The privacy in classical federated learning can be breached through the use of local gradient results combined with engineered queries to the clients. However, quantum communication channels are considered more secure because a measurement on the channel causes a loss of information, which can be detected by the sender. Therefore, the quantum version of federated learning can be used to provide better privacy. Additionally, sending an $N$-dimensional data vector through a quantum channel requires sending $\log N$ entangled qubits, which can potentially provide efficiency if the data vector is utilized as quantum states. In this paper, we propose a quantum federated learning model in which fixed design quantum chips are operated based on the quantum states sent by a centralized server. Based on the incoming superposition states, the clients compute and then send their local gradients as quantum states to the server, where they are aggregated to update parameters. Since the server does not send model parameters, but instead sends the operator as a quantum state, the clients are not required to share the model. This allows for the creation of asynchronous learning models. In addition, the model is fed into client-side chips directly as a quantum state; therefore, it does not require measurements on the incoming quantum state to obtain model parameters in order to compute gradients. This can provide efficiency over models where the parameter vector is sent via classical or quantum channels and local gradients are obtained through the obtained values these parameters.
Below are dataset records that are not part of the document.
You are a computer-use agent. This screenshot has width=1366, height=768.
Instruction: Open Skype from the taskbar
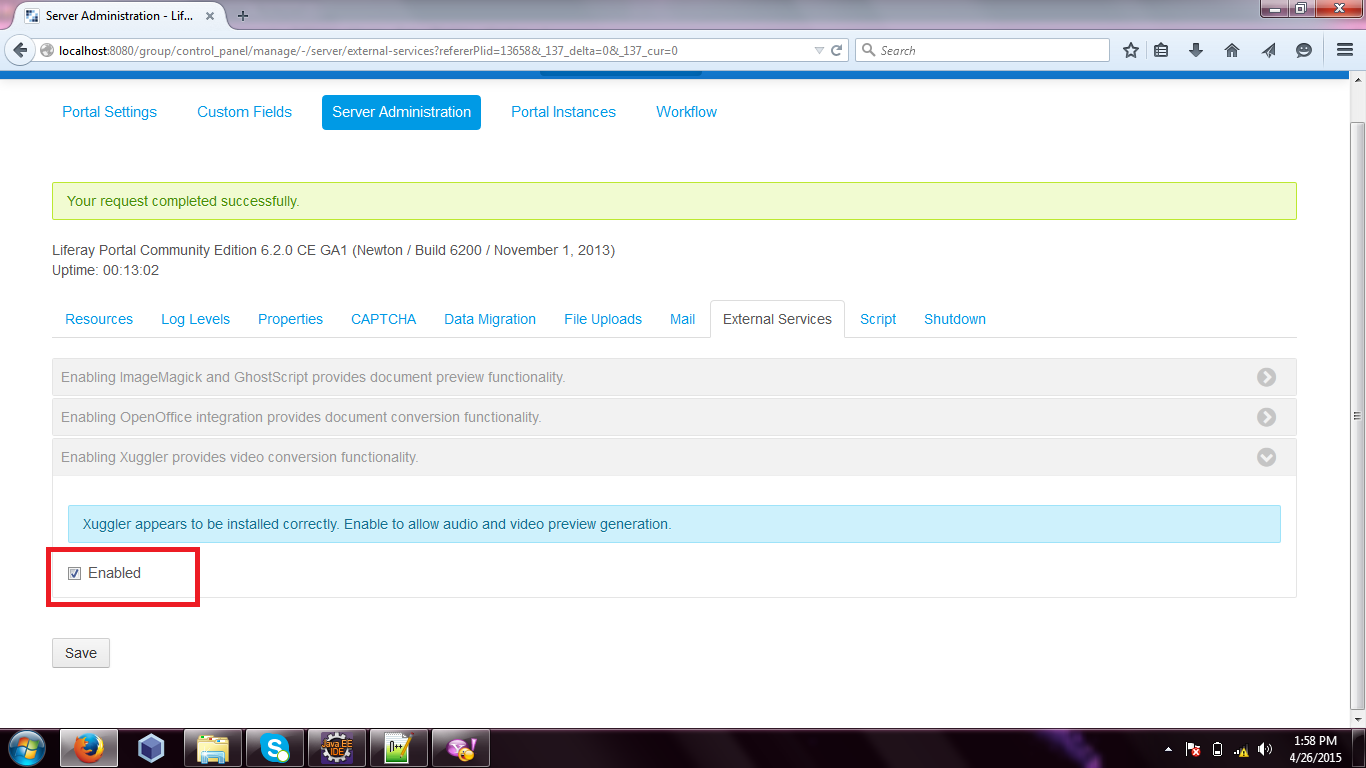point(274,747)
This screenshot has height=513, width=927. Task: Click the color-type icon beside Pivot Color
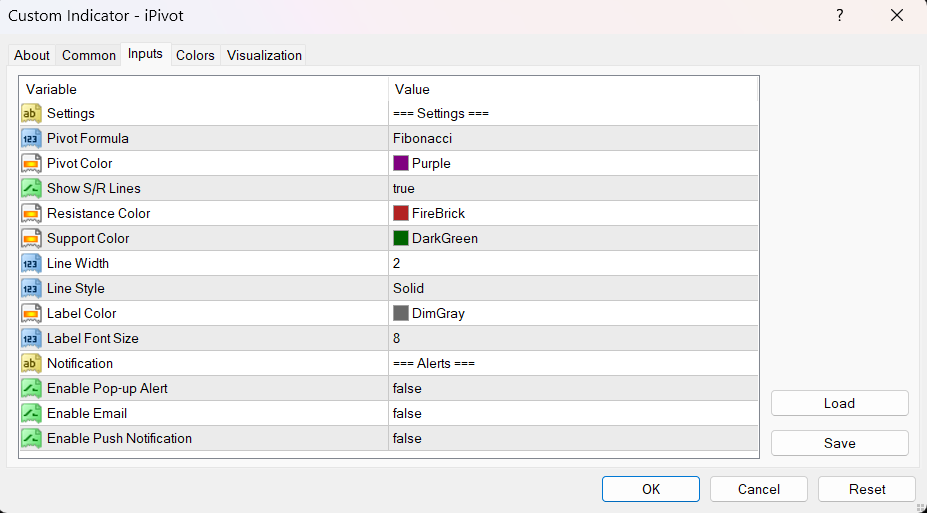(x=31, y=164)
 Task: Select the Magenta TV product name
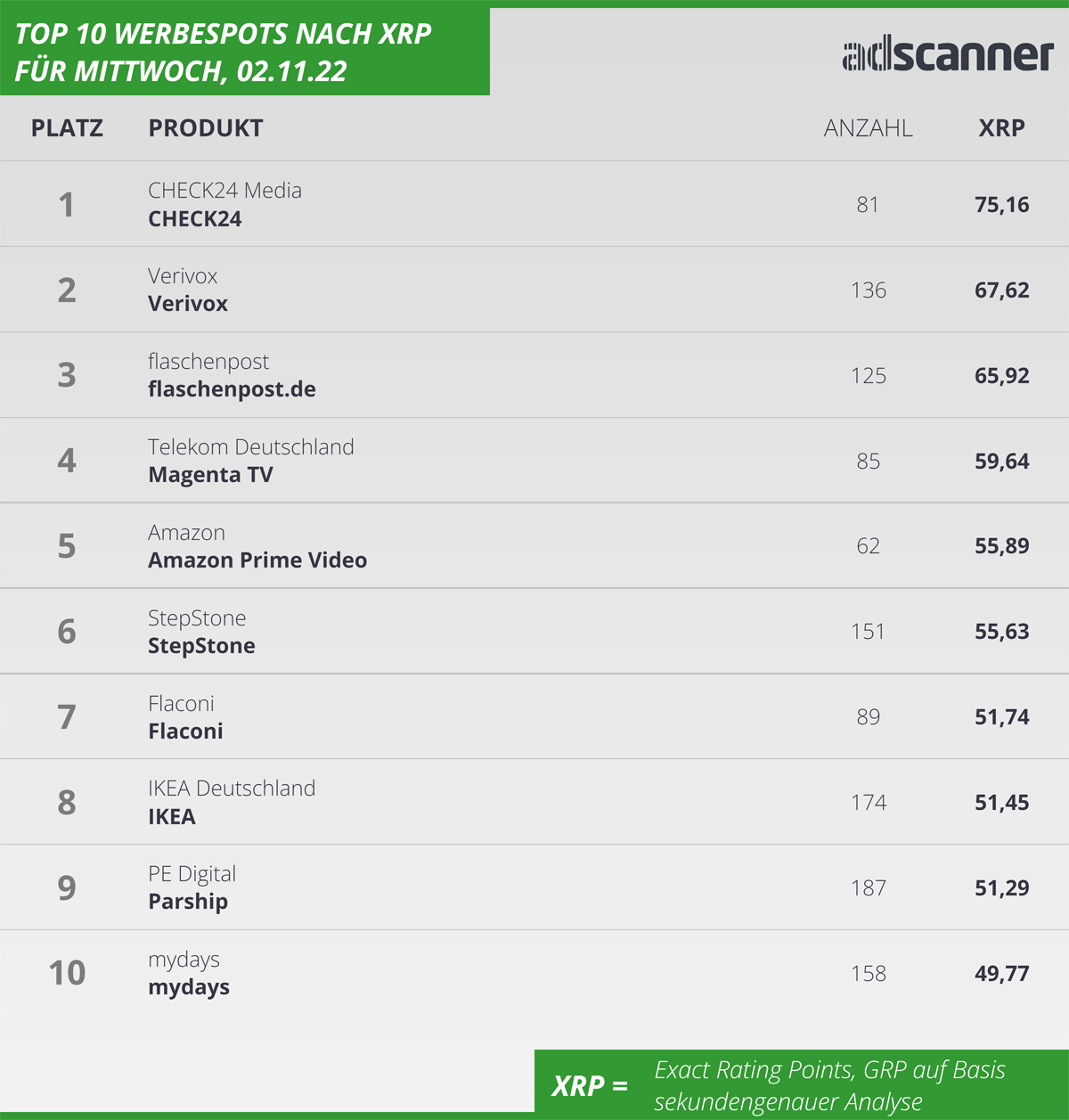coord(210,475)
翻译：经典联邦学习中的隐私可能通过利用本地梯度结果并结合对客户端的精心设计查询而被破坏。然而，量子通信信道被认为更为安全，因为对信道的测量会导致信息丢失，且发送方可以检测到这种丢失。因此，量子版本的联邦学习可用于提供更好的隐私保护。此外，通过量子信道发送一个$N$维数据向量需要传输$\log N$个纠缠量子比特，若数据向量以量子态形式被利用，则可能提供效率优势。本文提出一种量子联邦学习模型，其中固定设计的量子芯片基于中心服务器发送的量子态进行操作。客户端根据接收到的叠加态计算本地梯度，并将其作为量子态发送回服务器，在服务器端进行聚合以更新参数。由于服务器不发送模型参数，而是将算子作为量子态发送，客户端无需共享模型，从而支持构建异步学习模型。此外，模型直接以量子态形式输入客户端芯片，因此无需对输入的量子态进行测量以获得模型参数来计算梯度。相较于通过经典或量子信道发送参数向量、并基于获取的参数值计算本地梯度的模型，本方法可提供更高的效率。